Novalis im Weinberg
Dem Zauber des kahlen, kargen, scheinbar schmucklosen Winter-Weinbergs wird in diesen Gedichten nachgespürt, dem Weinberg voller Erwartung. Er ist eine „untergegangene Sprache“, die jedes Jahr die Kraft zur Wiedergeburt aufbringt, eine verstreute Bibliothek, ein bizarrer Ort des Eigensinns, ein magischer Bildergenerator, ein Laut-Laboratorium. Und nicht zuletzt ein Sinnbild für die sich immer wieder erneuernde Poesie selbst. Eine Welt entsteigt dem Weinberg. Und eine Kunst des Sehens, inspiriert von Novalis' Aphorismus „Man könnte das Auge ein Lichtklavier nennen“.
„Über meine Schulter gebeugt, begann der Weinberg mir Dinge ins Notizbuch zu kritzeln, die ich mir gern habe träumen lassen. Der Weinberg wurde für mich zu einer Quelle von Bildern. Ich wollte eine kleine persönlich-poetische Kulturgeschichte des Weinbaus entwerfen. Meine Träume in den Weinberg verlegen. Den Weinberg erotisieren. Poesie und Weinbau sind nahverwandte Künste.“ (Ralph Dutli)
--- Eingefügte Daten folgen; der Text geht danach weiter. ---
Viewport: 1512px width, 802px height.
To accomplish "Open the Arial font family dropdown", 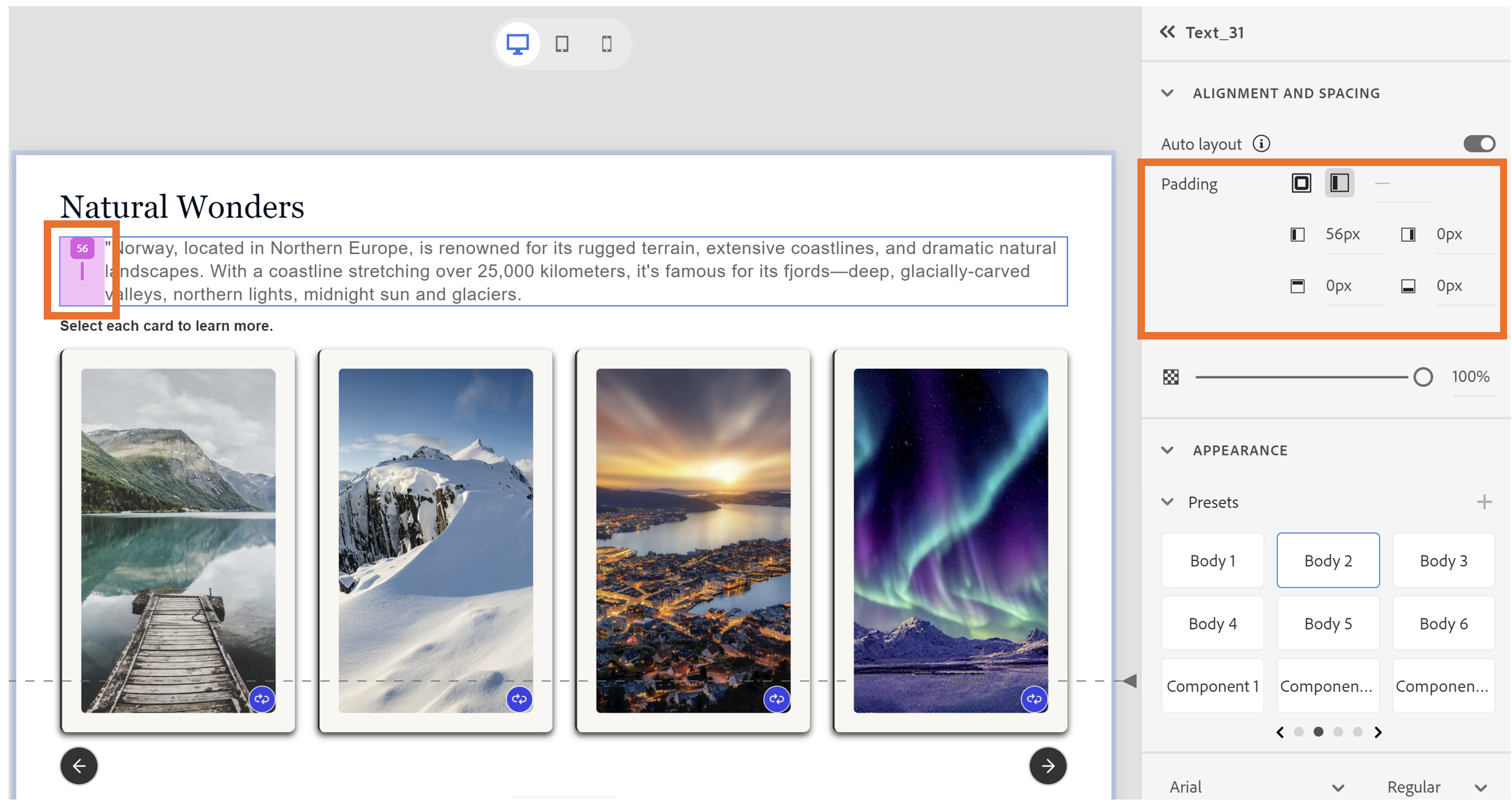I will click(x=1255, y=786).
Der Band enthält neben dem Zyklus „Novalis im Weinberg (Freundliches Feuer)“ auch die Zyklen „Aus dem Knie blüht das achtblättrige Kleeblatt (zu Arnold Böcklins ‚Die Muse des Anakreon’, 1873)“, „Meine kleine Englische Suite“ und „Petrarcas Sieben Leben“.
Pressestimmen
„Ralph Dutlis höchst musikalische Lyrik geht aus vom Weinstock. Nicht vom Bild des Weinstocks, sondern von dem wirklichen Ding, und dem, was dazugehört: die Erde, der Raureif, der Traubenkern. Zum Wein, weiss Dutli, gehört das Schmecken der Nuance. Aber die sinnliche Gewissheit ist ihm nicht genug. Er stellt seine Erfahrung der pfälzischen Weinberge in einen weiten geschichtlichen Horizont.“
Andreas Dorschel, „Zwischen Wein und Wüste“, Süddeutsche Zeitung, 11. November 2005
„Gerade die unbeschwerte Mischung aus unverstiegener Gelehrsamkeit und spontanem Entzücken macht den Charme der Lyriksammlung aus – Novalis im Weinberg ist sanfte Lebensfreude.“
Gieri Cavelty, Tages-Anzeiger (Zürich), 28. Januar 2006
„Ralph Dutlis Gedichte stehen im Zeichen eines sinnlichen Zugriffs auf Welt und Sprache, den man aus gutem Grund erotisch nennen möchte. Die kahlen Weinberge der Pfalz in den Wintermonaten evozieren einen Reigen von Träumen, Erinnerungen, Bildern. Hier lallt die Zunge Wortspiele, manchmal auch derbe Kalauer, und der Novalis der Abendmahlshymne schaut dem verzückten, sprachverliebten Sprecher über die Schulter.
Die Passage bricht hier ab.